Copy the following items over word for word, every one of them, without changing anything.
* * *
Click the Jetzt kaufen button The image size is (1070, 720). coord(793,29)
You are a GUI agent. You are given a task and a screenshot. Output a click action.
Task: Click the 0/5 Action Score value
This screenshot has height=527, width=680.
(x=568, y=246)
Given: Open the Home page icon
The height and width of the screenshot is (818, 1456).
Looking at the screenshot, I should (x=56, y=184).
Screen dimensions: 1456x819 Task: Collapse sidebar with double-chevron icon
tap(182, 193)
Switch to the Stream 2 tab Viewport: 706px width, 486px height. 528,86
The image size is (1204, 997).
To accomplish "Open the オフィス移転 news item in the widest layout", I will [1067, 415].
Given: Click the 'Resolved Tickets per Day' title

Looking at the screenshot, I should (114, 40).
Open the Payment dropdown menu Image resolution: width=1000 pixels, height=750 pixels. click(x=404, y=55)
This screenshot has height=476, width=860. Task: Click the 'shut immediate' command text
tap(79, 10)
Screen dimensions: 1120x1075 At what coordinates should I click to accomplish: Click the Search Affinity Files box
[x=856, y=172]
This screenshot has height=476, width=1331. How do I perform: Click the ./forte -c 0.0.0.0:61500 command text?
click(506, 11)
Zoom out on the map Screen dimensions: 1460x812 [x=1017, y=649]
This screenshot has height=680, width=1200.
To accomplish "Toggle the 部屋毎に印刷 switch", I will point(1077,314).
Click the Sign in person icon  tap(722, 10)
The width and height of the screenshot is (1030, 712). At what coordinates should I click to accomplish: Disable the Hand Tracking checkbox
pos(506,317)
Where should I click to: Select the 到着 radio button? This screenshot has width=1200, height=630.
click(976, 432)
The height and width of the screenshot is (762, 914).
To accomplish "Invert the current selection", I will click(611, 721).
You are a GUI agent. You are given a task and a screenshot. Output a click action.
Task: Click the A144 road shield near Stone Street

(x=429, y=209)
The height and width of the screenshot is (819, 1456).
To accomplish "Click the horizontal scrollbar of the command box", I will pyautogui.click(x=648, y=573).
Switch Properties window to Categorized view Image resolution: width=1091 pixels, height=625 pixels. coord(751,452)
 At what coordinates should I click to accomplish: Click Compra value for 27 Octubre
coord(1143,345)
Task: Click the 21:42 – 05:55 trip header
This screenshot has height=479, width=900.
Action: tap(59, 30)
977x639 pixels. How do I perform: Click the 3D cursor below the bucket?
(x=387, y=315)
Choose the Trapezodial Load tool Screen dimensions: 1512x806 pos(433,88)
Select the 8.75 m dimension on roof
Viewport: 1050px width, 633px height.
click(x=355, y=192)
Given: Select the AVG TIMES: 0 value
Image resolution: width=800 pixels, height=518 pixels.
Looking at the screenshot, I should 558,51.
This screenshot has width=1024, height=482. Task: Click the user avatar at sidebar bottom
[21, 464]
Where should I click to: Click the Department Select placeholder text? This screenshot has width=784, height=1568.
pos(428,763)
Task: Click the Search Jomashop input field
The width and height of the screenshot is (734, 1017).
* * *
(FULL SOLUTION)
Click the Jetzt kaufen button The image size is (1070, 720). coord(793,29)
You are a GUI agent. You are given a task and a screenshot. Output a click action.
Task: Click the 0/5 Action Score value
This screenshot has height=527, width=680.
(x=568, y=246)
Given: Open the Home page icon
The height and width of the screenshot is (818, 1456).
Looking at the screenshot, I should (x=56, y=184).
Screen dimensions: 1456x819 Task: Collapse sidebar with double-chevron icon
tap(182, 193)
Switch to the Stream 2 tab Viewport: 706px width, 486px height. 528,86
The image size is (1204, 997).
To accomplish "Open the オフィス移転 news item in the widest layout", I will [1067, 415].
Given: Click the 'Resolved Tickets per Day' title

Looking at the screenshot, I should (114, 40).
Open the Payment dropdown menu Image resolution: width=1000 pixels, height=750 pixels. click(x=404, y=55)
This screenshot has height=476, width=860. Task: Click the 'shut immediate' command text
tap(79, 10)
Screen dimensions: 1120x1075 At what coordinates should I click to accomplish: Click the Search Affinity Files box
[x=856, y=172]
This screenshot has height=476, width=1331. How do I perform: Click the ./forte -c 0.0.0.0:61500 command text?
click(506, 11)
Zoom out on the map Screen dimensions: 1460x812 [x=1017, y=649]
This screenshot has height=680, width=1200.
To accomplish "Toggle the 部屋毎に印刷 switch", I will point(1077,314).
Click the Sign in person icon  tap(722, 10)
The width and height of the screenshot is (1030, 712). At what coordinates should I click to accomplish: Disable the Hand Tracking checkbox
pos(506,317)
Where should I click to: Select the 到着 radio button? This screenshot has width=1200, height=630.
click(976, 432)
The height and width of the screenshot is (762, 914).
To accomplish "Invert the current selection", I will click(611, 721).
You are a GUI agent. You are given a task and a screenshot. Output a click action.
Task: Click the A144 road shield near Stone Street

(x=429, y=209)
The height and width of the screenshot is (819, 1456).
To accomplish "Click the horizontal scrollbar of the command box", I will pyautogui.click(x=648, y=573).
Switch Properties window to Categorized view Image resolution: width=1091 pixels, height=625 pixels. coord(751,452)
 At what coordinates should I click to accomplish: Click Compra value for 27 Octubre
coord(1143,345)
Task: Click the 21:42 – 05:55 trip header
This screenshot has height=479, width=900.
Action: tap(59, 30)
977x639 pixels. How do I perform: Click the 3D cursor below the bucket?
(x=387, y=315)
Choose the Trapezodial Load tool Screen dimensions: 1512x806 pos(433,88)
Select the 8.75 m dimension on roof
Viewport: 1050px width, 633px height.
click(x=355, y=192)
Given: Select the AVG TIMES: 0 value
Image resolution: width=800 pixels, height=518 pixels.
Looking at the screenshot, I should 558,51.
This screenshot has width=1024, height=482. Task: Click the user avatar at sidebar bottom
[21, 464]
Where should I click to: Click the Department Select placeholder text? This screenshot has width=784, height=1568.
pos(428,763)
Task: Click the Search Jomashop input field
The width and height of the screenshot is (734, 1017).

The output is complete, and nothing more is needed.